### [The records]

- - - - -

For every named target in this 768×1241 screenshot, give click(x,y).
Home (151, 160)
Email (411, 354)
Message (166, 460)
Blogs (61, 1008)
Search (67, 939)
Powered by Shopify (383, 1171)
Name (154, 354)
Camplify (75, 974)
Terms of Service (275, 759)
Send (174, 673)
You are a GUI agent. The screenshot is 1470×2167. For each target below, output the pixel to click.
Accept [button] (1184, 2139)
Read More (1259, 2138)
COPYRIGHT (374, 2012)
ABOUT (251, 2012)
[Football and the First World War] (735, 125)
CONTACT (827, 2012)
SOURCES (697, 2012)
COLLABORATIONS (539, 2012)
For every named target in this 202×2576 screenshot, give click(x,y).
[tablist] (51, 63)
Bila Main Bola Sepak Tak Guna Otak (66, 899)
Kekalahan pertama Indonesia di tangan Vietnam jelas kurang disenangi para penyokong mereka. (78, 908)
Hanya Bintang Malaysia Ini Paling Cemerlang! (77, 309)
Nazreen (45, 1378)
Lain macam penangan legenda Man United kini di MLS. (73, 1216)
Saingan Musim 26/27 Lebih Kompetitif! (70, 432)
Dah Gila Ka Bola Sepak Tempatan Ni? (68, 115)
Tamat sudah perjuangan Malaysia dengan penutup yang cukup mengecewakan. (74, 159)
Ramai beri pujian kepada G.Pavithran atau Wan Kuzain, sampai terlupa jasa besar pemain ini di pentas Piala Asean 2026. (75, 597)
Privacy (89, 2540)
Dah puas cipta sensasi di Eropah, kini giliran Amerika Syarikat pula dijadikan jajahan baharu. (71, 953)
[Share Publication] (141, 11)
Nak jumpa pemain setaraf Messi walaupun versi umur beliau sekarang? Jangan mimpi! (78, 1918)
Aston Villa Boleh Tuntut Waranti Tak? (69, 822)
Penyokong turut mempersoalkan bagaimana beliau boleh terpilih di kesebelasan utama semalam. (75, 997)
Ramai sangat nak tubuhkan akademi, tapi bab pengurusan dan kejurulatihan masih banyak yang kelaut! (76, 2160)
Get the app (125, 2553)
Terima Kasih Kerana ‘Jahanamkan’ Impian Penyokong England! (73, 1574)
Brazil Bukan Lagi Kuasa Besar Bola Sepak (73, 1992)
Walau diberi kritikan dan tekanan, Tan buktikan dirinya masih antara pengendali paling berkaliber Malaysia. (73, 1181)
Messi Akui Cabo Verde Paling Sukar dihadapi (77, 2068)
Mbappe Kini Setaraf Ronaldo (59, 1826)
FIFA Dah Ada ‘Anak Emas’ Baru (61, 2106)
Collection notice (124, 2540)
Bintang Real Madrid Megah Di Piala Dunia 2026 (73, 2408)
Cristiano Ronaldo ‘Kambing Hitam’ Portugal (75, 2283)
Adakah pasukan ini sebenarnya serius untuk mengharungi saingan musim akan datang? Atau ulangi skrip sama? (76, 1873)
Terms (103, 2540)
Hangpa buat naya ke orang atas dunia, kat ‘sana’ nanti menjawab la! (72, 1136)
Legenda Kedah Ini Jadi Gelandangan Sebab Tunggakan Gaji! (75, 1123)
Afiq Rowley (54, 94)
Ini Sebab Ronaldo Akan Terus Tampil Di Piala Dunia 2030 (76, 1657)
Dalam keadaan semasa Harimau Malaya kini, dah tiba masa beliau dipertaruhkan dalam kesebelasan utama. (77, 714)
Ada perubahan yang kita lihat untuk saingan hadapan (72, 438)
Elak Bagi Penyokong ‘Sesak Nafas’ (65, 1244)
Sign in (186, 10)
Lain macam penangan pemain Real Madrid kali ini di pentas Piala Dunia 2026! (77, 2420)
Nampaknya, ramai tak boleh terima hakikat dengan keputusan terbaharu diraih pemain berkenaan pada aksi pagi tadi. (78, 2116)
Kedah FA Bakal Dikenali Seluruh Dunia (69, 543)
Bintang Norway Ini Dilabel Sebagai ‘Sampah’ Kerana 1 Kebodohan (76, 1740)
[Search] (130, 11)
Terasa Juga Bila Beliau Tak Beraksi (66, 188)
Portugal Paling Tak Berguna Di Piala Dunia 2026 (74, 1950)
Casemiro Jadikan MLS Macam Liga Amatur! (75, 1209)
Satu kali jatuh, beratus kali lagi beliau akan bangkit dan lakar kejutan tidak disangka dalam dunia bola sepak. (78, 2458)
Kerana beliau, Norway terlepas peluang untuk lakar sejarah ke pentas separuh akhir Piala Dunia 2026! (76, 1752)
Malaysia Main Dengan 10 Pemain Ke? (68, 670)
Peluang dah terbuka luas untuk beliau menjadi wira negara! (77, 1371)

- - - - -

### [Brief]
Write down exactly every line of the material above up to and including the line containing "[tablist] (51, 63)".

### [Written reply]
For every named target in this 768×1241 screenshot, give click(x,y).
Home (151, 160)
Email (411, 354)
Message (166, 460)
Blogs (61, 1008)
Search (67, 939)
Powered by Shopify (383, 1171)
Name (154, 354)
Camplify (75, 974)
Terms of Service (275, 759)
Send (174, 673)
You are a GUI agent. The screenshot is 1470×2167. For each target below, output the pixel to click.
Accept [button] (1184, 2139)
Read More (1259, 2138)
COPYRIGHT (374, 2012)
ABOUT (251, 2012)
[Football and the First World War] (735, 125)
CONTACT (827, 2012)
SOURCES (697, 2012)
COLLABORATIONS (539, 2012)
For every named target in this 202×2576 screenshot, give click(x,y).
[tablist] (51, 63)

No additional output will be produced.